Supplied entries
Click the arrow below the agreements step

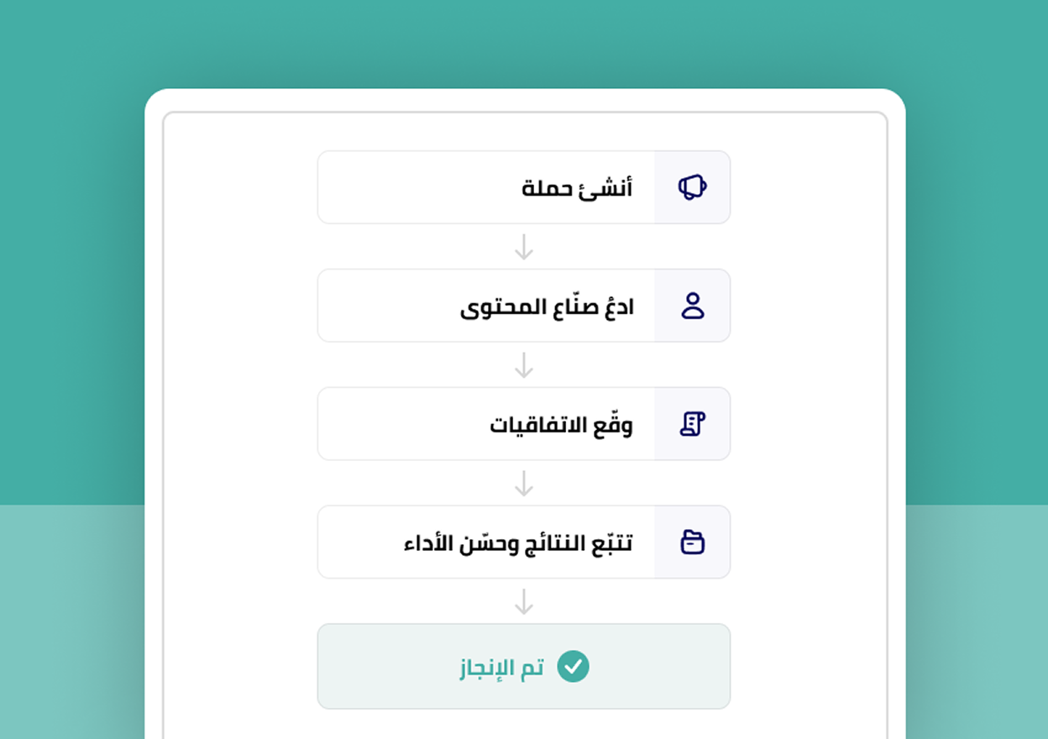pos(524,484)
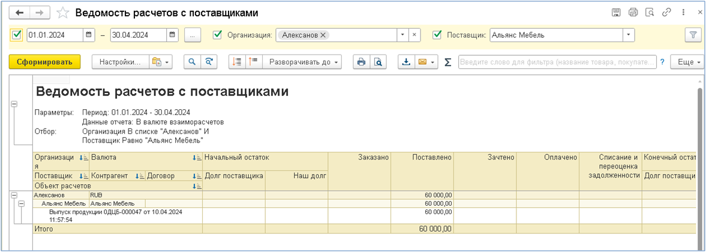Click the sum sigma icon
The image size is (706, 252).
click(448, 62)
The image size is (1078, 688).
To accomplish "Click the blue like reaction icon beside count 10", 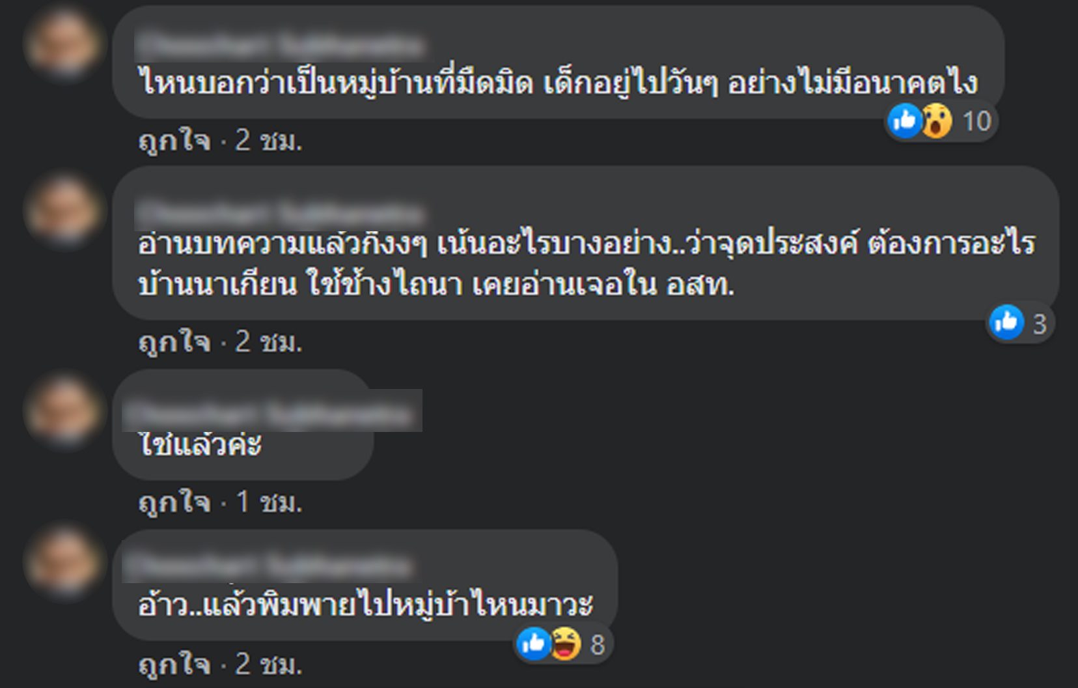I will 904,121.
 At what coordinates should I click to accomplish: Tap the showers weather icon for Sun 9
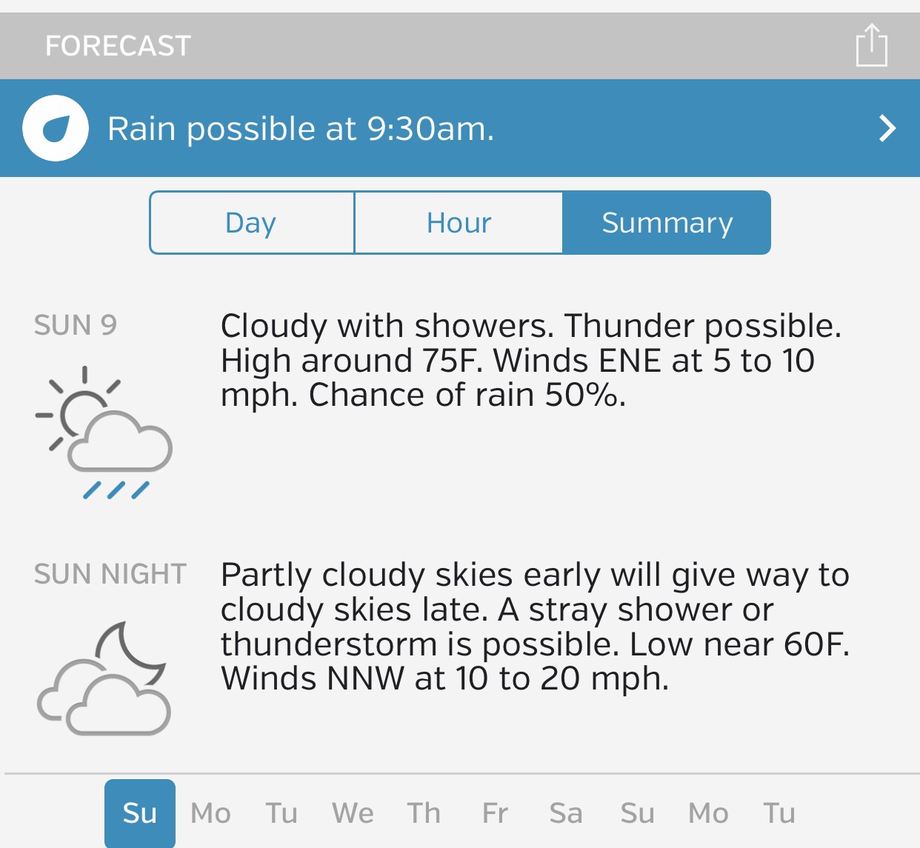104,433
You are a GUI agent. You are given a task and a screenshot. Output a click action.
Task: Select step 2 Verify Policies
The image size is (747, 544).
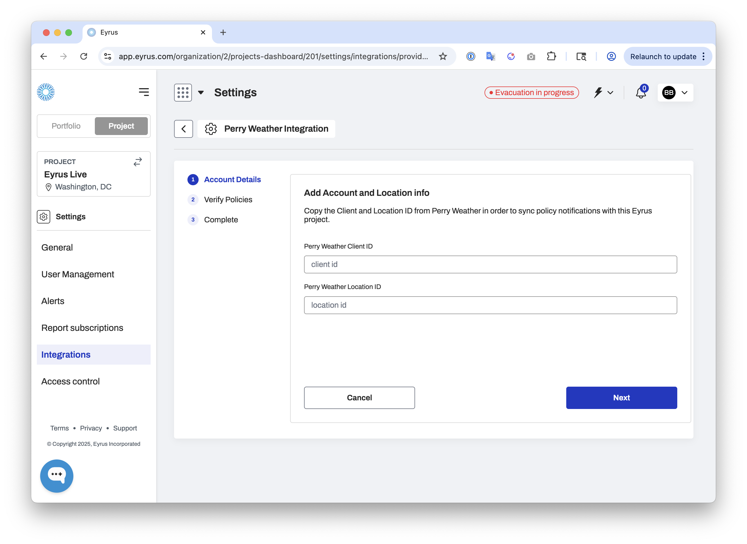point(228,199)
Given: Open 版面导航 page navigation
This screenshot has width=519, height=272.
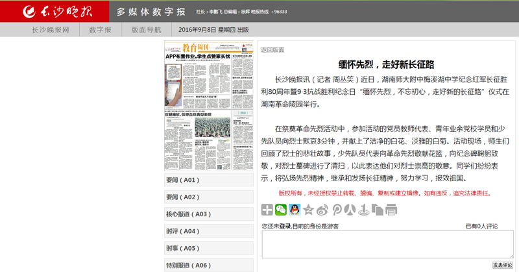Looking at the screenshot, I should point(147,30).
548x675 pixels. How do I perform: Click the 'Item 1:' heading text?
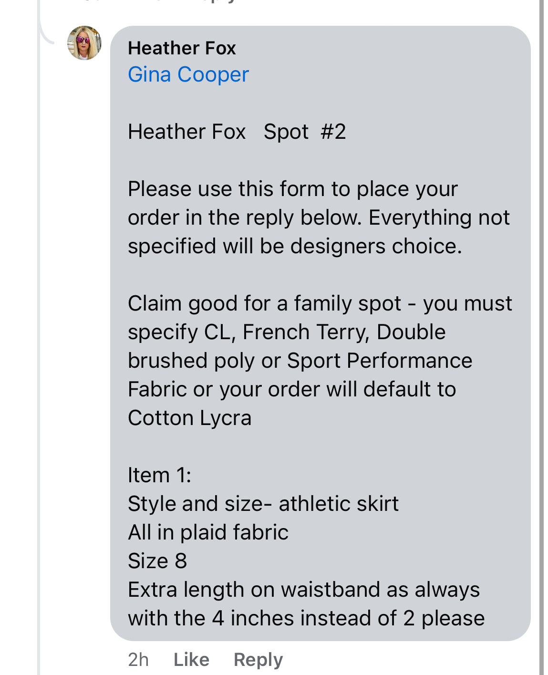pos(159,475)
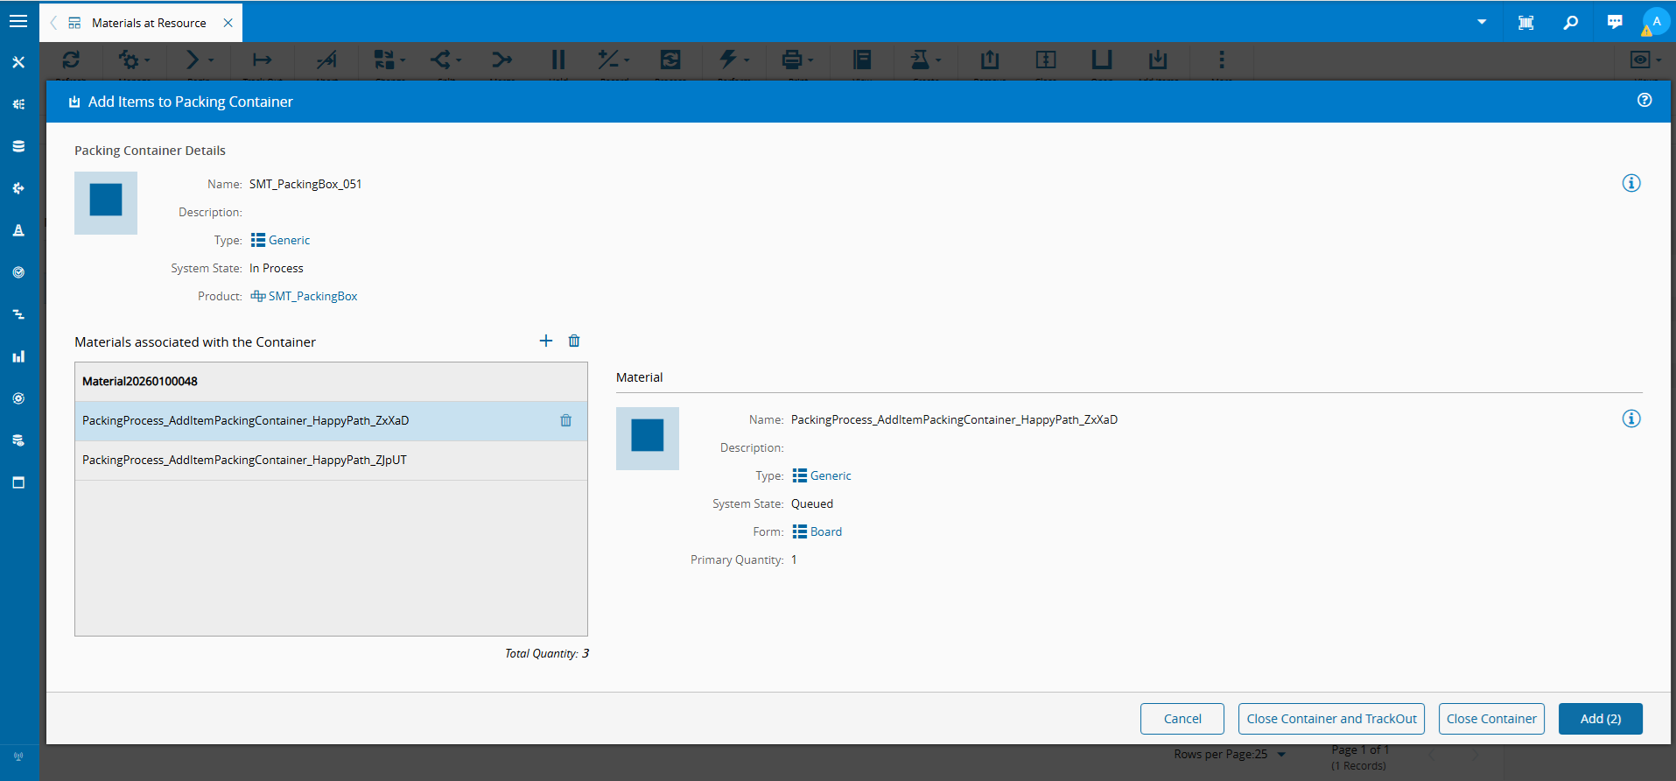This screenshot has width=1676, height=781.
Task: Open the SMT_PackingBox product link
Action: coord(312,296)
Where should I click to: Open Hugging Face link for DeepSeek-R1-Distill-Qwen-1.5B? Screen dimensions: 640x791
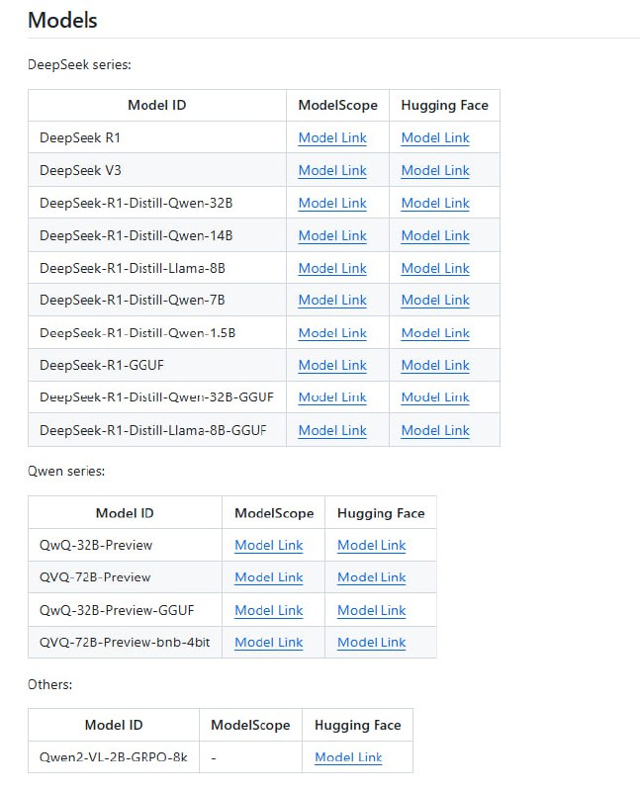pyautogui.click(x=435, y=333)
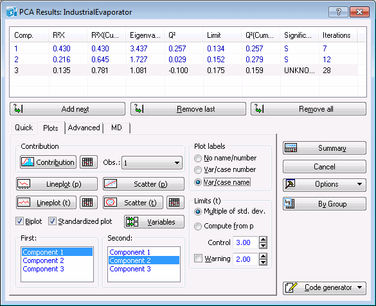Increase the Control limit value
376x306 pixels.
click(x=263, y=239)
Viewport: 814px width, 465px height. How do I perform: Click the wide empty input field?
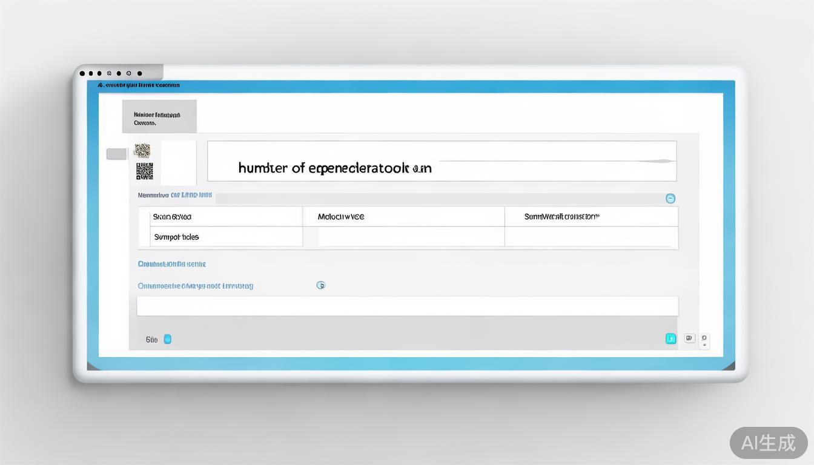coord(407,306)
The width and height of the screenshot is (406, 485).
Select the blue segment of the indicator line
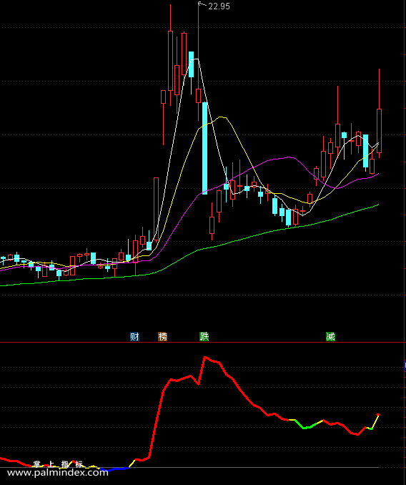[114, 470]
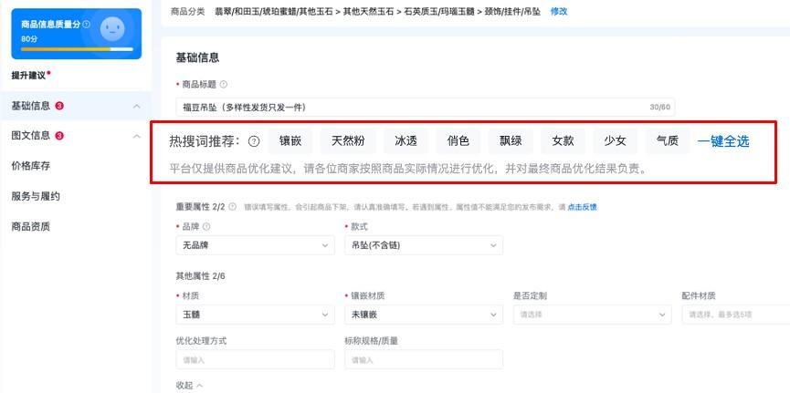
Task: Click the help icon next to 重要属性 2/2
Action: (232, 207)

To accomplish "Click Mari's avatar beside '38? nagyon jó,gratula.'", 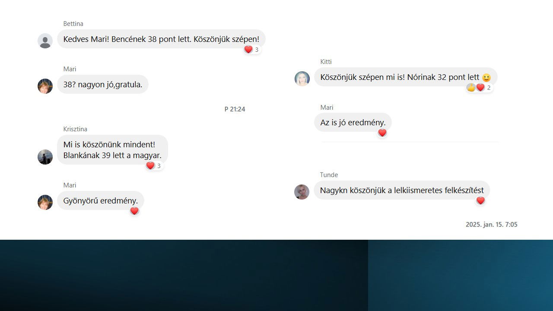I will [x=45, y=86].
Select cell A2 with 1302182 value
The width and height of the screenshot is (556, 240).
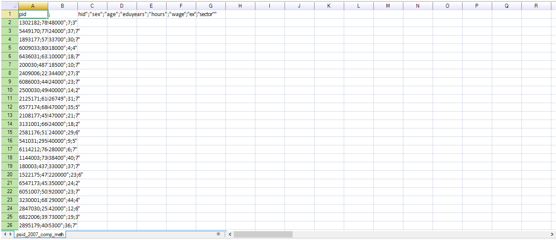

Stated problem
Identify every line above that contains the word "size" and copy each of those lines in full.

Problem solution
The image size is (706, 252).
The image size is (1078, 688).
The image size is (747, 544).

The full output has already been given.